After reading that description of the cast of characters it would seem that Ellis and Hitch set out to be controversial, however it clicked with the readership at the time craving something new from the mediocrity of the 90s superhero comic. The book has gained both critical and fan praise and become known for its intense and graphic violence, its uncompromising characters, grand scale and cinematic visual style. It was also given a GLAAD award for its portrayal of Homosexual characters.

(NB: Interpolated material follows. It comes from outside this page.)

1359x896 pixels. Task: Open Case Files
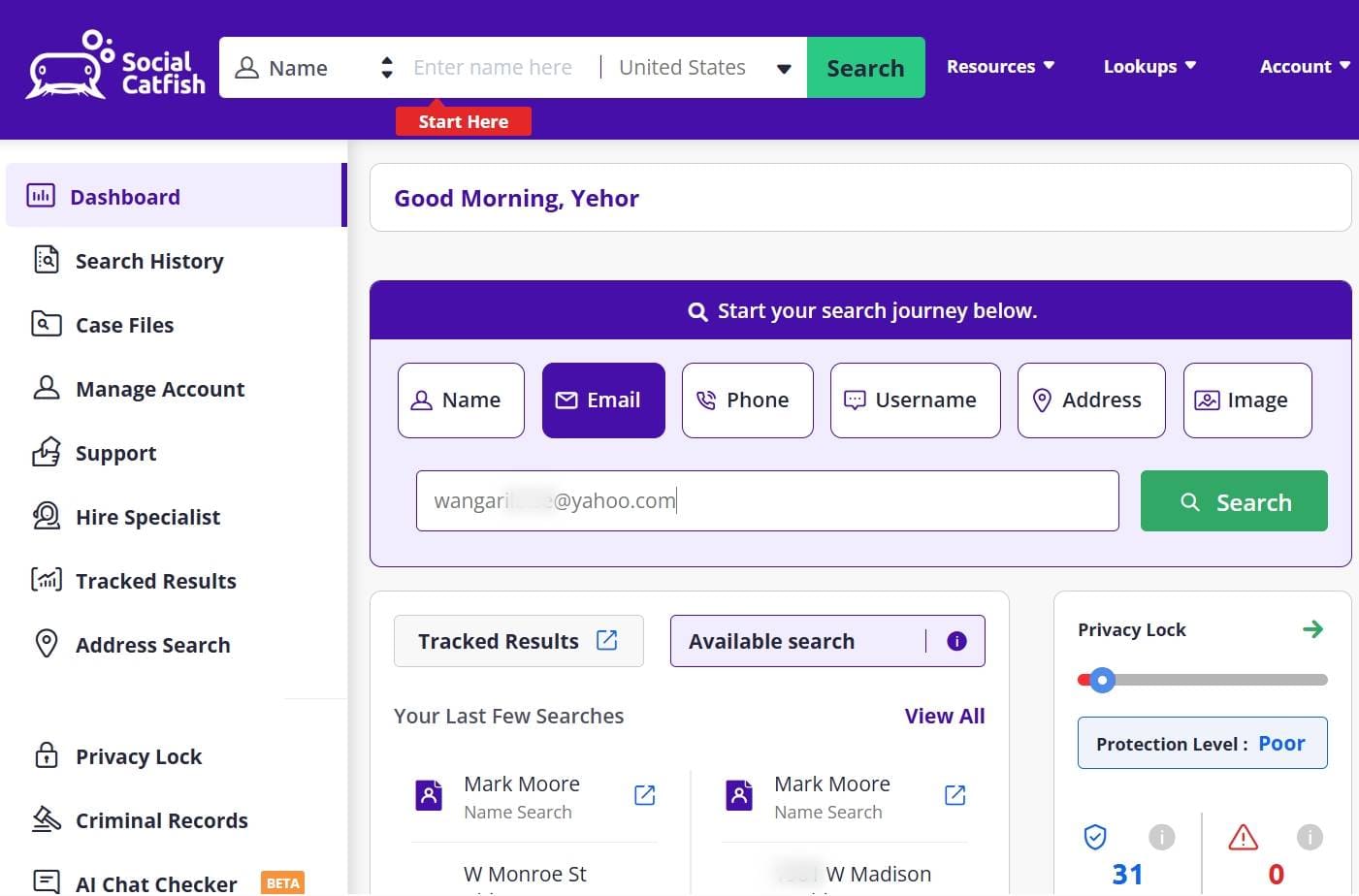pos(124,325)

The book utilised a comic style know as decompression, which emphasises on the visuals and character interaction, which leads to slower moving plots. In keeping with this style the book is awash with wider panels and the action is deeply detailed. This style has been coined as ‘widescreen comics’ and the book has more in common with the blockbuster film than a lot of the late 90s comics DC and Marvel where putting out. Ellis and Hitch’s plots where grand in scoop with The Authority battling armies of enhanced super soldiers, a parallel earth and even ‘God’. Even with The Authority’s remit of forging a new and better world under their own guidance, Ellis never overtly showed the politics of his characters and left it to the reader to fill in the blanks. That changed somewhat when Ellis and Hitch left the book with issue twelve. They where replace by Mark Millar and Frank Quitely who kept the violence and widescreen action, but added a more revolutionary attitude to the books characters. They began fighting social injustice, challenging the status quo and truly not minding the boundaries they crossed to reach their goals. Millar and Quitely had The Authority change leadership, battle both the earth itself and the government who created a new team of heroes to replace them, funded by (at the time) the nations of the G7 and had Apollo and Midnighter marry and adopt the new child character Jenny Quantum, which I believe is a first in the comics industry.

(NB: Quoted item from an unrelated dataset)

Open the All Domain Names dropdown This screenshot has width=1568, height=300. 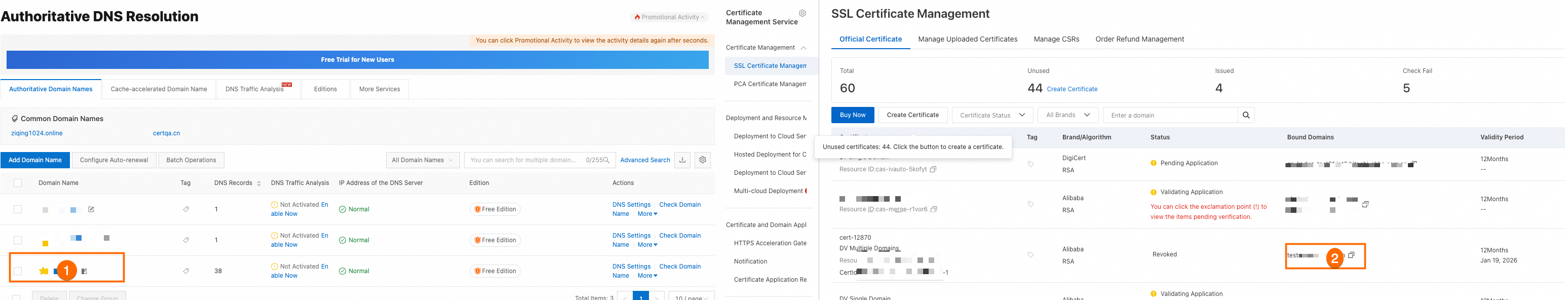tap(423, 160)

More than Ellis and Hitch’s run, Millar and Quitely came under fire for being perhaps too controversial. DC comics even began censoring the book, starting with a kiss between Apollo and Midnighter, which DC thought would bring them under fire from the media, but their actions outraged fans. Also after the events of 9/11 issue twenty-three was postponed due to its violent nature and Bryan Hitch’s planned special The Authority: Widescreen (which he pulled double duty as writer and artist) was cancelled. However the most infamous moment of controversy in the Millar/Quietly run was the implication that Apollo was raped by The Commander (a take on Captain America) and in a fit of revenge Midnighter retaliated, which I won’t spoil here.

The Authority could be seen as excessive, in bad taste and dismissed as teenage violence fantasy or a retread of superhero critique that has already been done before (Alan Moore’s Watchmen). But that’s selling it short, it’s loud, in your face and much like its characters it’s uncompromising. It shows a world where superheroes have decided to use their powers to forge a brave new world, to be proactive rather than wait for the super villain of the month to turn up. Its character’s are deep and human, their reasoning is believable even if the situations are not. The book was the kick up the arse the industry needed at the time and it treated issues like homosexuality not as a defining characteristic (like say Marvel’s character Northstar) or a way to be controversial, but as normal occurrence. Therefore I highly recommend the first volume of this book from the Ellis/Hitch run to the end of the Millar/Quitely run.